Ondanks deze passages is het enigszins begrijpelijk dat ir. E. Engberts, volgens het voorwoord ‘geen-Israëliet en partijloos’, in 1933 mild was over de NSB. In zijn dat jaar verschenen brochure Het antisemitisme, critisch bezien schreef hij: ‘Verder is er nog een ‘Nationaal-Socialistische Beweging’ (onder Ir. Mussert) opgericht, die echter een geheel ander, niet-antisemietisch karakter draagt, zoodat zij ons hier niet kan interesseeren.’

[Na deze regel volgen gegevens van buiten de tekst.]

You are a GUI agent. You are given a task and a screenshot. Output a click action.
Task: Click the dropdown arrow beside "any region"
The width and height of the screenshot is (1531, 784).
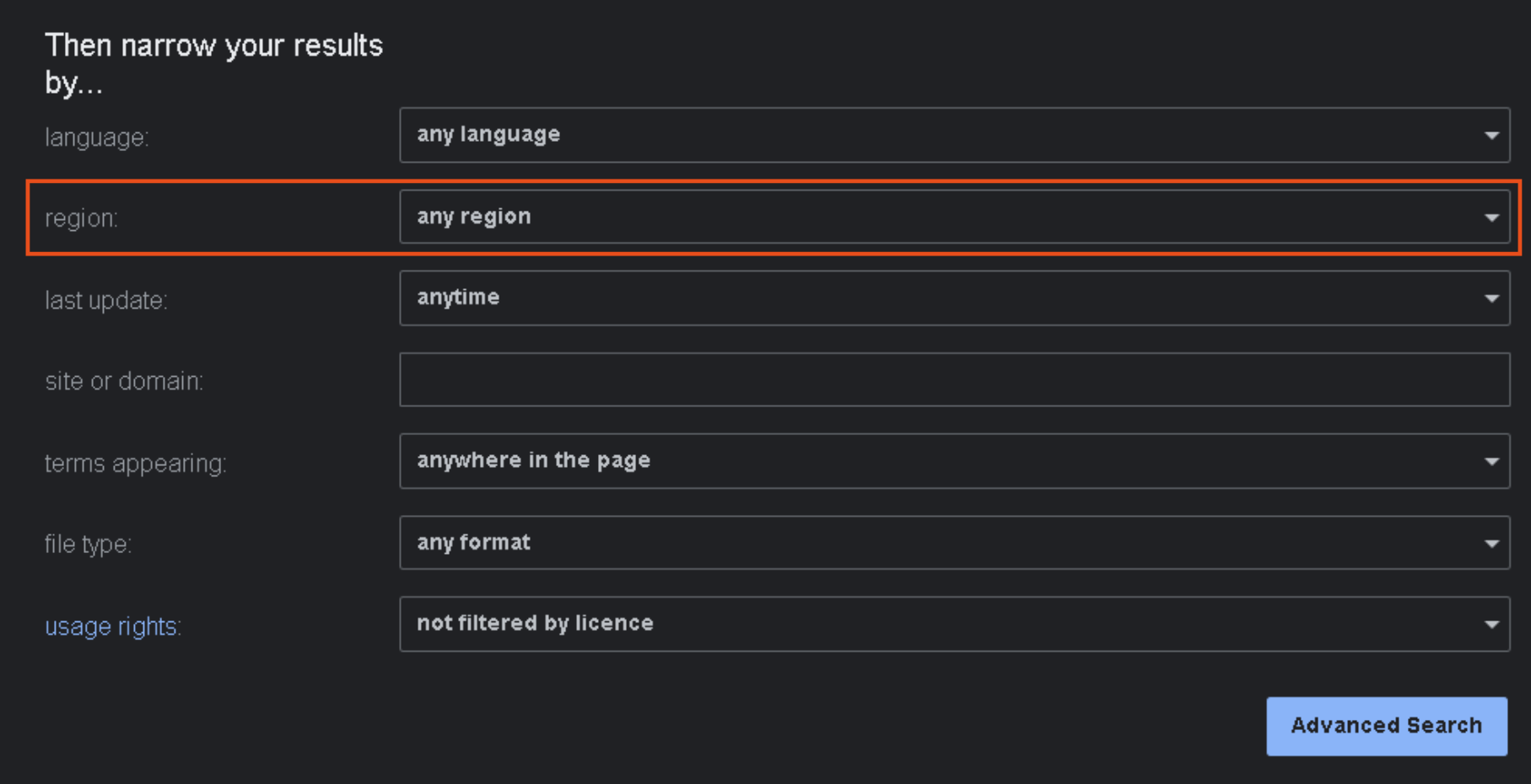pyautogui.click(x=1491, y=217)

De aangehaalde brochure van Engberts is: Engberts E., Het antisemitisme, critisch bezien, Baarn, Hollandia, 1933

Nabeschouwing pag. 458
Toegevoegd na de zin 'Dit boek geeft daarvan meerdere voorbeelden.'

'Hoe anders was de houding van Van Genechten na de oorlog. In zijn brief aan de griffier van het Bijzonder Gerechtshof van Den Haag, waarin hij liet weten het cassatieberoep in te trekken, schreef hij vlak voordat hij zich van het leven benam: ‘De vergissingen, die wij begaan hebben, zijn dan ook zo fundamenteel om door een beroep op goede trouw gedekt te worden.’ Over zijn antisemitische teksten schreef hij: ‘Ik betuig in het bijzonder mijn spijt over de bitsige en haatdragende woorden, ik tegenover de Joden heb gebruikt op een tijd, dat zij reeds zoo getroffen waren, al draag ik niet de minste schuld aan hun afslachting en ik die altijd huiveringwekkend gevonden.’ Daarbij ging hij er wel aan voorbij dat hij voorstander was van de deportaties.'

Toevoegingen aan de Archieven en bronnen
Abusievelijk zijn de volgende boeken niet in de leeslijst opgenomen terwijl ze in de tekst wel als bron worden opgevoerd:

Vermeulen H., De Maasbode de bewogen geschiedenis van 'DE beste courant van Nederland', Zwolle (Waanders), 1994

Vos R., Niet voor publicatie. De legale Nederlandse pers tijdens de Duitse bezetting, , A’dam (Sijthoff), 1988.